Data Migration - FaqiangMei/MHA-Survey-Portal GitHub Wiki

Data Migration

This guide documents how to move student, advisor, and survey data from legacy systems into the Health application. It focuses on planning, conversion utilities, validation, and transfer workflows.

Source systems

Identify each legacy source and the format it exposes:

Source Export Format Notes
Legacy advising app CSV export (students, advisors, survey results) Accessible via nightly report or manual export
Offline survey spreadsheets XLSX Structured with question columns matching Survey#survey_id
Historical notifications None Optional; can be regenerated after import

Document credentials, data owners, and any rate limits in the team runbook.

Target schema overview

  • users: keyed by email, includes role, first_name, last_name
  • student_profiles: linked to users with uin, classification, major
  • surveys, competencies, questions: defined by seeds (db/seeds.rb) and YAML fixtures (db/data/program_surveys.yml)
  • survey_responses and question_responses: store student submissions
  • feedbacks: capture advisor/student qualitative feedback

Refer to Code Documentation for detailed model relationships.

Conversion workflow

  1. Extract legacy data into CSV/JSON files stored in tmp/imports/ (ignored by Git).
  2. Transform the files to match Rails models:
    • Normalize email casing
    • Map legacy roles to admin, advisor, student
    • Align survey question identifiers with questions.question_order
    • Convert timestamps to UTC ISO 8601 format
  3. Load via Rails tasks or scripts.

Suggested utilities

Create import scripts under lib/tasks/ or scripts/:

  • lib/tasks/import_users.rake: Reads tmp/imports/users.csv, upserts User and StudentProfile records.
  • lib/tasks/import_survey_responses.rake: Maps legacy survey answers to SurveyResponse + QuestionResponse entries.
  • scripts/migrate_from_legacy.rb: Ruby script that orchestrates the tasks and logs progress.

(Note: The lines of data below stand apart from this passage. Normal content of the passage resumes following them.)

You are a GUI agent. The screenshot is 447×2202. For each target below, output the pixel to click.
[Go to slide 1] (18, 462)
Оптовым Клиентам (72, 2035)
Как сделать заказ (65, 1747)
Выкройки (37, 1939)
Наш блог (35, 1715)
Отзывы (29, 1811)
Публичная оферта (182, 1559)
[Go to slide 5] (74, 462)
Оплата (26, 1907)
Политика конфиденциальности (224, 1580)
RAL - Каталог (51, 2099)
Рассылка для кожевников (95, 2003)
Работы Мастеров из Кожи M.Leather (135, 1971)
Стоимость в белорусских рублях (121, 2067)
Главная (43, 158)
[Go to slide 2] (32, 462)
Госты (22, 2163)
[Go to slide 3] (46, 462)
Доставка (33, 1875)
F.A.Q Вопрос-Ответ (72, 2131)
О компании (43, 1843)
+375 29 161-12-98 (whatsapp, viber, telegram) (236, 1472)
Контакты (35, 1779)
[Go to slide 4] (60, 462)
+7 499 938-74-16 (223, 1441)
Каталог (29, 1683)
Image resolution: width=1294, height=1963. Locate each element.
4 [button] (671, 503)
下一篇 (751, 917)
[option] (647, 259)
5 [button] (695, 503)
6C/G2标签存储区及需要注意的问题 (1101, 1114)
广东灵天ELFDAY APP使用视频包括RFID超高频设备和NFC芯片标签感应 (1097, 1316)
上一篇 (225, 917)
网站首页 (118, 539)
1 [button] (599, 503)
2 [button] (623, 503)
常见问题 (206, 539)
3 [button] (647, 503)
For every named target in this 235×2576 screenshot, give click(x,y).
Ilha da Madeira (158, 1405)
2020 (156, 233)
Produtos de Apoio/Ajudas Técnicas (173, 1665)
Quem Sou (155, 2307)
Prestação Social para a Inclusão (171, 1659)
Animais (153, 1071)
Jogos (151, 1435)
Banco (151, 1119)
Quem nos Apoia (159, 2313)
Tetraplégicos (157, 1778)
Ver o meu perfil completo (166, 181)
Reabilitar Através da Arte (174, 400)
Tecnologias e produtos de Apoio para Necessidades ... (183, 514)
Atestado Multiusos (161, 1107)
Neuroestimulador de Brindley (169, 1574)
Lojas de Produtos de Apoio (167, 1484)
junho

Pseudo-code structure for an import task:

namespace :import do
  desc "Load users from tmp/imports/users.csv"
  task users: :environment do
    require "csv"
    path = Rails.root.join("tmp", "imports", "users.csv")
    CSV.foreach(path, headers: true) do |row|
      user = User.find_or_initialize_by(email: row["Email"].strip.downcase)
      user.assign_attributes(
        first_name: row["First Name"],
        last_name: row["Last Name"],
        role: row["Role"].presence || "student"
      )
      user.save!

      if user.student?
        profile = user.student_profile || user.build_student_profile
        profile.update!(uin: row["UIN"], classification: row["Classification"], major: row["Major"])
      end
    end
  end
end

Store final utilities in version control and add specs to cover edge cases.

Validation checklist

  • Run imports in the staging environment first.
  • After loading data, verify:
    • Counts of users/surveys match source totals.
    • Sample students can sign in and view historical responses.
    • Reports generated via ReportsController reflect imported data.
  • Use rails test test/models/*_test.rb to ensure core models remain valid.
  • Take a fresh backup before and after large imports (see Backup Plan).

Transfer schedule

  • Plan migrations during low-traffic windows (e.g., evenings, weekends).
  • Communicate downtime expectations to advisors and students.
  • For phased migrations, toggle legacy system to read-only during the cutover to avoid divergence.

Rollback strategy

  • Capture a database snapshot immediately before running import tasks.
  • If the import fails, restore from the snapshot (heroku pg:backups:restore).
  • Track imported record IDs to allow targeted deletion if partial cleanup is needed.

Next steps

  • Implement the suggested utilities and check them into lib/tasks/.
  • Document command usage in README.md or wiki/Development-Guide.md.
  • Add automated tests for transformation helpers and import tasks.
  • Schedule end-to-end rehearsals before the production cutover.